Shoshana Zuboff

Surveillance Capitalism, Data Extraction, and the Crisis of Autonomy

Suggested Quadrant: I 1951–present Scholar & Author

To understand Shoshana Zuboff, you have to begin with a power question: what happens when human experience itself becomes a source of economic extraction?

As digital platforms expanded, they began collecting vast amounts of behavioral data — searches, clicks, movements, interactions. What began as data to improve services evolved into something more systemic.

Zuboff names that shift.

At the center of her worldview is a defining claim:

A new economic logic has emerged in which human behavior is captured, analyzed, and monetized at scale.

She describes this system as “surveillance capitalism” — a model in which companies extract data from users, use it to predict behavior, and increasingly seek to shape that behavior for profit.

From this perspective, data is not neutral. It is a raw material. Human experience is translated into data, processed through algorithms, and turned into predictive products sold in markets, particularly advertising.

This creates a distinct form of power:

The ability to influence behavior through data-driven systems.

Platforms do not just observe — they intervene. Recommendation systems, targeted ads, and algorithmic feeds are designed to guide attention and action, often without users’ full awareness.

This reflects a broader framework:

Economic systems can operate by extracting and modifying human behavior itself.

Perspective Supporters

Supporters see Zuboff as a critical analyst of digital power.

They argue that her work identifies a fundamental shift in how value is created in the digital economy. By naming surveillance capitalism, she provides a framework for understanding issues of privacy, autonomy, and control.

From this perspective, Zuboff expands the analysis of economic systems to include behavioral data and its role in shaping markets and society.

Perspective Critics

Critics, however, raise questions about scope and interpretation.

Some argue that data-driven systems also provide significant benefits — personalization, efficiency, and access to services — and that not all data collection constitutes exploitation.

Others question whether the term “surveillance capitalism” overgeneralizes diverse business models.

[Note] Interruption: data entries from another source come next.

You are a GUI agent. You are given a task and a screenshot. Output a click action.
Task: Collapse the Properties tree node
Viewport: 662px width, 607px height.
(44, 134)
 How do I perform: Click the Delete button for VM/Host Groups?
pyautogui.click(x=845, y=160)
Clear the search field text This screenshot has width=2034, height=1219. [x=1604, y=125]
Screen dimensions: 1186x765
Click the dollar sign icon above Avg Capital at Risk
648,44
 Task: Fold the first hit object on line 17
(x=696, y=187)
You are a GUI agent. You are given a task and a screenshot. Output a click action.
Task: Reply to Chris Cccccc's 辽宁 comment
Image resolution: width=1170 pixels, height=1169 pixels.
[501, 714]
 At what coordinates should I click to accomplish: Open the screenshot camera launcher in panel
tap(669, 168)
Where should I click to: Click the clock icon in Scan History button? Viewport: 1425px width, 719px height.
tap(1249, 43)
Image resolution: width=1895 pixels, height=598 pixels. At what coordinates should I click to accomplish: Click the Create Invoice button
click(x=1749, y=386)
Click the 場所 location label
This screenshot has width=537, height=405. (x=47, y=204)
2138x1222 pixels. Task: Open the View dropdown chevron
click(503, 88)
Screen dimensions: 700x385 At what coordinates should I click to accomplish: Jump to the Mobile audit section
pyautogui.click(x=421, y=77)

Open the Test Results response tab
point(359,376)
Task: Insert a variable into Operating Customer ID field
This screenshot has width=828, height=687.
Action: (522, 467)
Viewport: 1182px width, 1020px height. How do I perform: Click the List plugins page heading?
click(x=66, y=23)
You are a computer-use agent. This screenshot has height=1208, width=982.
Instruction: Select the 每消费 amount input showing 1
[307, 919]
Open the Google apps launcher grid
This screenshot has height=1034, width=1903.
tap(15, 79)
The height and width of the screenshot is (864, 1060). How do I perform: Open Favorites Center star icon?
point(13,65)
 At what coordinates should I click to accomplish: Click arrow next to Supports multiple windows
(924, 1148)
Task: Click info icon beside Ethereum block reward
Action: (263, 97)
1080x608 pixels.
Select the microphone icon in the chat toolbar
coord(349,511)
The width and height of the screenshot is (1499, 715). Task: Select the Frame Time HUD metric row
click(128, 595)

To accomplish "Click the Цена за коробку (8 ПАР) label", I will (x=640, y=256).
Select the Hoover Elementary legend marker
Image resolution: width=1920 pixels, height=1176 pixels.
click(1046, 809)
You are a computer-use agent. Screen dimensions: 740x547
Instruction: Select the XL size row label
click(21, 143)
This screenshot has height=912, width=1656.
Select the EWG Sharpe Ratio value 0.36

A deeper tension lies in the relationship between convenience and autonomy. Digital systems can make life easier — but they can also operate in ways that are difficult to see or control. Where is the line between service and manipulation?

Zuboff’s work emphasizes governance. She calls for new frameworks to regulate data collection, protect individual rights, and ensure that digital systems serve public rather than purely commercial interests.

Shoshana Zuboff did not create digital platforms. But she reframed how we understand them — demonstrating that the extraction and use of behavioral data can reshape both economic systems and human autonomy.

Who owns and controls the data generated by human activity? How should behavioral data be governed? And what protections are needed to preserve autonomy in a data-driven economy?